DCA: What inspired you to create JazzSLAM?

Mari:  I started JazzSLAM almost immediately after moving to Broward County. I had been doing a jazz program while working in the Hudson Valley, but one of the things that really gave me direction was seeing my sons just sitting at desks doing busy work. They were totally disengaged; they just did not want to be in school. I saw so many connections between academics and music and was inspired to really start developing the program. So, I went back to my roots. When I was in graduate school at New York University, I worked for the Children’s Television Workshop on a program which was using music to teach reading. After I graduated, I worked in a Title I school in the South Bronx that was doing the same thing- using music to teach students that were way behind in reading. I wanted to develop a program in Broward County that taught academics through jazz. I am so grateful to the Gold Coast Jazz Society for their funding and organizational support and the teachers in Broward County, who have, over the years provided wonderful feedback and suggestions that have helped me continue to develop the program.

DCA: What is the best part about your job?

Mari: Without a doubt, working with the students is the best part. Just seeing them make connections and seeing light bulbs go off in their heads is so cool. It’s always surprising, too, which students are the first to make connections. Oftentimes, it is a student with special needs that will allow the connections to become physically apparent by standing up and dancing or clapping to the music. I love to use this as an opportunity to put students that are handicapped or have special needs– students who are usually being bullied– in a leadership role. It is just super cool to be able to do this.

Teaching academics through the arts is such a powerful way to reach students. Students come in and don’t know what they’re coming to and aren’t sure they are going to like it and then we get rolling, and the fact that there’s so much music involved, it just captivates them and captures their attention in a way that straight academics don’t.

JazzSLAM 4

DCA: What are some examples of how JazzSLAM integrates musical concepts with academics to enrich learning?

Mari: Our programs focus on language arts, math, and social studies concepts. For example, we use AABA song form as a parallel learning device for narrative essays. Students learn how narrative essays tell a story. Fairy tales are a perfect example: the first paragraph introduces “who, what, when, where, why”, the second develops the story, the third adds a problem, and the fourth resolves the problem. The lyrics and structure of AABA song form do the same thing.

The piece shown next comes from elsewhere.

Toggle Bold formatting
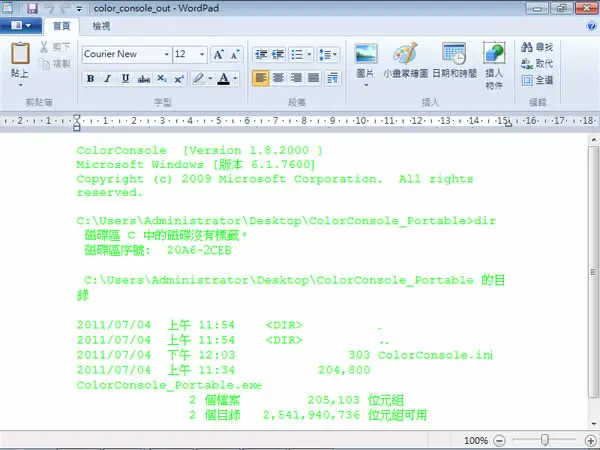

The song “I Got Rhythm” is a great example of this. I describe it to the students as a “gratitude laundry list of good feelings that you can have”. The A sections introduce free things to be grateful for. The B section presents a problem: we are all going to have troubled times in our lives. The last A section resolves this by revisiting our gratitude list, which we can pull out when we are down in the dumps and remember all of the things that are good in life.

The day before the shootings at Marjory Stoneman Douglas, JazzSLAM gave a presentation at Silver Lakes Elementary. The school went to a “Code Red” lockdown, which turned out to be a staged, practice drill, however, the students were very frightened and lacked focus when they came in for our presentation. I used the “I Got Rhythm” lyrics to show them how to write a gratitude list to help themselves in times of stress.

After the presentation, Ms. Cline, a fourth-grade teacher, wrote, “Students learned that music can provide you with focus. That you can calm yourself with music.” Music offers logic and predictable patterns that bring us great solace in an increasingly complex world.

DCA: And how about using music to teach math?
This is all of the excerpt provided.